(Task goal):
Reproduce the data below word for word, keeping each line as it stands.

(Input):
━━━━━━━━━━━━━━━━━━━━━━━━━━━━━━

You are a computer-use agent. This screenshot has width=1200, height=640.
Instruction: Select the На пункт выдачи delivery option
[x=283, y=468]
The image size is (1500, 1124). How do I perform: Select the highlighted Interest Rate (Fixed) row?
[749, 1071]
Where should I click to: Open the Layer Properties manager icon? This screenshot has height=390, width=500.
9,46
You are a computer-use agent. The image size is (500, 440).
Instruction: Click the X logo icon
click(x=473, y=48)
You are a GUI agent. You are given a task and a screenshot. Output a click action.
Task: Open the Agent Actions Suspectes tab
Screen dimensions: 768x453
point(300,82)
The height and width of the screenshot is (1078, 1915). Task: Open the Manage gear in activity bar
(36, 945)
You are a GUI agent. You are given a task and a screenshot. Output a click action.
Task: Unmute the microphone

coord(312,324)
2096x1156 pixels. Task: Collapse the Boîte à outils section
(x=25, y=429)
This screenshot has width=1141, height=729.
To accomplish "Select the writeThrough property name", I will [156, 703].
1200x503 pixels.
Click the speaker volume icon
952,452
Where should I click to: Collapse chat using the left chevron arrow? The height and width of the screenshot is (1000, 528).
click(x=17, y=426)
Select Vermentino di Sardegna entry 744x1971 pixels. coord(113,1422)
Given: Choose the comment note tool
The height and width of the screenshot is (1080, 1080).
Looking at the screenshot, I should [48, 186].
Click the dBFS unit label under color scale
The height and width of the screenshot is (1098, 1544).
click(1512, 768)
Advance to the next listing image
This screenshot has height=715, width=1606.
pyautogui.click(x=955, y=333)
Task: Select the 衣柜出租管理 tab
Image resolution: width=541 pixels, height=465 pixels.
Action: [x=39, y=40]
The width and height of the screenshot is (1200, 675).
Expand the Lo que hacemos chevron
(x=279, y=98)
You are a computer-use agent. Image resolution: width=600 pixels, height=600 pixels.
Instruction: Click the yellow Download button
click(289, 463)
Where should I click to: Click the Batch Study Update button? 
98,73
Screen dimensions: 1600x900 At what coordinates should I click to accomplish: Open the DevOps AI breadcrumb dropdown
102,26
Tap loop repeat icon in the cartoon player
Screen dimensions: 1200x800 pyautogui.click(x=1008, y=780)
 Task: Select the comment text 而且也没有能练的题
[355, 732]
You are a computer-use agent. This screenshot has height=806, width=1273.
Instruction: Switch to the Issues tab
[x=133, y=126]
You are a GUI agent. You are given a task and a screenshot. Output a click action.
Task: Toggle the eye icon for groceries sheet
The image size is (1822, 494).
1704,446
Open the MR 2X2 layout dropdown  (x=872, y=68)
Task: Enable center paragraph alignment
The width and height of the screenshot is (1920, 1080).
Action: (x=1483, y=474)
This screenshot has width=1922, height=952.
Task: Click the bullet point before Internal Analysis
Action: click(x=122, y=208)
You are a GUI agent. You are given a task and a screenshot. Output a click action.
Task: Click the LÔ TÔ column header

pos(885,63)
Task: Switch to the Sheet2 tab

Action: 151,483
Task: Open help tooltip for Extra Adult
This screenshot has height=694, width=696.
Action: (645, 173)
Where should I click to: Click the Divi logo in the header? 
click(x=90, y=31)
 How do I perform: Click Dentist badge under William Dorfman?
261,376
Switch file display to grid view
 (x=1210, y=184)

━━━━━━━━━━━━━━━━━━━━━━━━━━━━━━

(Worked solution):
You are a computer-use agent. This screenshot has width=1200, height=640.
Instruction: Select the На пункт выдачи delivery option
[x=283, y=468]
The image size is (1500, 1124). How do I perform: Select the highlighted Interest Rate (Fixed) row?
[749, 1071]
Where should I click to: Open the Layer Properties manager icon? This screenshot has height=390, width=500.
9,46
You are a computer-use agent. The image size is (500, 440).
Instruction: Click the X logo icon
click(x=473, y=48)
You are a GUI agent. You are given a task and a screenshot. Output a click action.
Task: Open the Agent Actions Suspectes tab
Screen dimensions: 768x453
point(300,82)
The height and width of the screenshot is (1078, 1915). Task: Open the Manage gear in activity bar
(36, 945)
You are a GUI agent. You are given a task and a screenshot. Output a click action.
Task: Unmute the microphone

coord(312,324)
2096x1156 pixels. Task: Collapse the Boîte à outils section
(x=25, y=429)
This screenshot has width=1141, height=729.
To accomplish "Select the writeThrough property name", I will [156, 703].
1200x503 pixels.
Click the speaker volume icon
952,452
Where should I click to: Collapse chat using the left chevron arrow? The height and width of the screenshot is (1000, 528).
click(x=17, y=426)
Select Vermentino di Sardegna entry 744x1971 pixels. coord(113,1422)
Given: Choose the comment note tool
The height and width of the screenshot is (1080, 1080).
Looking at the screenshot, I should [48, 186].
Click the dBFS unit label under color scale
The height and width of the screenshot is (1098, 1544).
click(1512, 768)
Advance to the next listing image
This screenshot has height=715, width=1606.
pyautogui.click(x=955, y=333)
Task: Select the 衣柜出租管理 tab
Image resolution: width=541 pixels, height=465 pixels.
Action: [x=39, y=40]
The width and height of the screenshot is (1200, 675).
Expand the Lo que hacemos chevron
(x=279, y=98)
You are a computer-use agent. Image resolution: width=600 pixels, height=600 pixels.
Instruction: Click the yellow Download button
click(289, 463)
Where should I click to: Click the Batch Study Update button? 
98,73
Screen dimensions: 1600x900 At what coordinates should I click to accomplish: Open the DevOps AI breadcrumb dropdown
102,26
Tap loop repeat icon in the cartoon player
Screen dimensions: 1200x800 pyautogui.click(x=1008, y=780)
 Task: Select the comment text 而且也没有能练的题
[355, 732]
You are a computer-use agent. This screenshot has height=806, width=1273.
Instruction: Switch to the Issues tab
[x=133, y=126]
You are a GUI agent. You are given a task and a screenshot. Output a click action.
Task: Toggle the eye icon for groceries sheet
The image size is (1822, 494).
1704,446
Open the MR 2X2 layout dropdown  (x=872, y=68)
Task: Enable center paragraph alignment
The width and height of the screenshot is (1920, 1080).
Action: (x=1483, y=474)
This screenshot has width=1922, height=952.
Task: Click the bullet point before Internal Analysis
Action: click(x=122, y=208)
You are a GUI agent. You are given a task and a screenshot. Output a click action.
Task: Click the LÔ TÔ column header

pos(885,63)
Task: Switch to the Sheet2 tab

Action: 151,483
Task: Open help tooltip for Extra Adult
This screenshot has height=694, width=696.
Action: (645, 173)
Where should I click to: Click the Divi logo in the header? 
click(x=90, y=31)
 How do I perform: Click Dentist badge under William Dorfman?
261,376
Switch file display to grid view
 (x=1210, y=184)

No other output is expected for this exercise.